В сущности, мы уже перешли к рассмотрению вопроса об отношениях между целью и средствами, к которому собирались вернуться, но рассмотрели его пока на простой модели (которая вполне серьёзна, хотя и выглядит приманкой для любителей навешивать ярлыки). Я хочу теперь продемонстрировать на примере какого-нибудь 'болевого' стихотворения, что модель верна.?

Когда не ты, то кто поймёт,
что и любовь идёт на убыль, -
ослабевает, что ни год...

Это первые строки стихотворений. Легко заметить, что тема неподъёмна. Хорошо пишется (и читается), когда зa стихами стоит сильная страсть - любовь, ненависть, ревность, что угодно. Здесь этим и не пахнет. Но то, о чём сказано в начале стихотворения, это тоже реальная жизнь любви, проза любви, отмеченная отважным взглядом.

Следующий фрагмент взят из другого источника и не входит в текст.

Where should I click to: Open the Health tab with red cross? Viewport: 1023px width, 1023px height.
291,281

Начальный импульс стихотворению дан, он неординарен, но это не очень важно. Даже при одинаковом начальном импульсе разные поэты напишут разные стихи, потому что оригинальность поэта более всего выражается, как мне кажется, на той стадии работы, когда начальный импульс иссякает и вступает в силу механизм саморазвития стиха. Для Алексея Королёва характерно искать спасения в счастливом сочетании созвучий: оно способно гармонизировать действительность и вытащить прохудившуюся любовную лодку на обетованный берег. Вытащит или не вытащит? В механизме саморазвития стиха должна доминировать музыкальная мотивация. Музыка лукава... Но подождём торопить события, ведь какое-то время будет ещё работать первая ступень - инерция начального импульса.

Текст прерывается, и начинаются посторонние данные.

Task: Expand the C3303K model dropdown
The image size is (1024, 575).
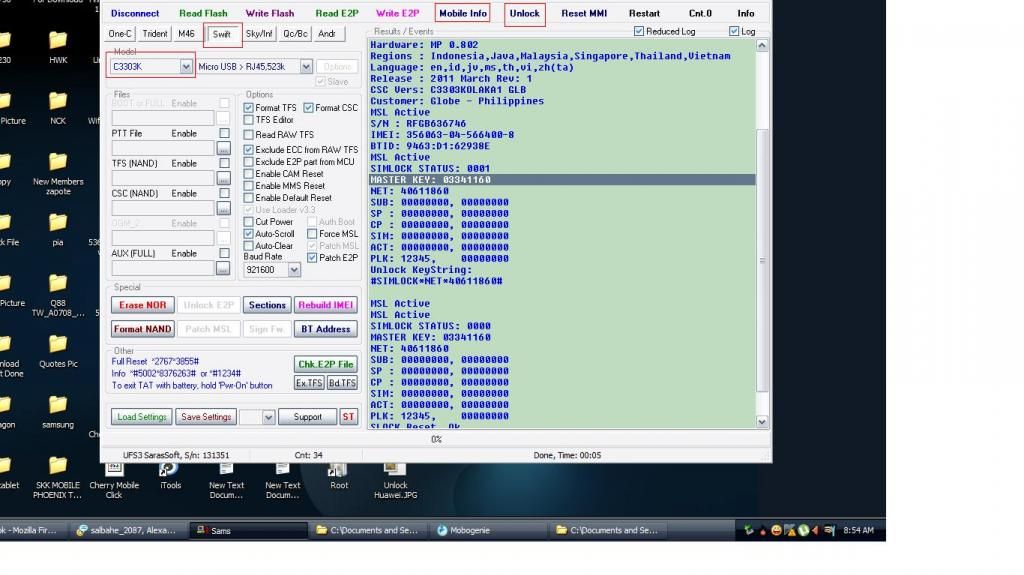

...что и любовь идёт на убыль -
ослабевает, что ни год...
Недолгой судорогой губы
воспоминание сведёт, -
а коли так,
то почему бы
не попытаться унести
в недосягаемые дали
последние,
ещё почти
не потускневшие детали, -
две-три подробности в горсти
зажать -
и поминай как звали!

Ситуация становится критической, очевидно, что первая ступень уже отработала, пора включать механизм, способный сообщить стиху новую энергию. Королёв начинает разрабатывать слово 'звали'.

Почему - 'звали'? Ответ, я думаю, достаточно прост: именно это слово зависло в конце предыдущей строфы. Кому же, как не ему, быть связующим звеном между тем, что уже было, и тем, что предстоит написать? Если так, если на это слово уже пал выбор, то пусть оно и гармонизирует структуру.

(Я не думаю, что Королёв рассуждал именно так и что он вообще рассуждал по этому поводу, такие вещи делаются без рассуждений.)

...две-три подробности в горсти
зажать -
и поминай как звали!

А звали так, что этот зов
звенел - в зените бирюзов
и бледно-розов на излёте...

Всё, крах, могила, звукопись увязла в словесной вязи, прорыва в новую энергию не будет. Что-то не сработало. Музыка лукава, стечение созвучий не всегда становится счастливым; цитировать стихотворение дальше уже не имеет смысла.

*   *   *

Милая, доколе
нам искать спасенья
от сердечной боли
в песенке осенней?

Музыка лукава,
милая двулика,
и темна оправа
солнечного блика.

Музыка лукава, стихотворение погибло, погибнет, быть может, и другое, и третье, но следует ли из этого, что самый путь - неверен? Что безнадёжен способ, которым поэт ищет 'спасенья от сердечной боли'? Никогда с этим не соглашусь.

Как всякий читатель, которому стихотворения Алексея Королёва уже приносили радость, я не устану ждать от него новых удач, искать это имя на страницах литературных журналов. Вчитаемся доброжелательно и внимательно в подборку, помещённую в этом номере альманаха, и когда увидим, что поэт ломает себе шею на избранном трудном пути, подбодрим его - ради тех счастливых созвучий, которыми оправдаются все потери.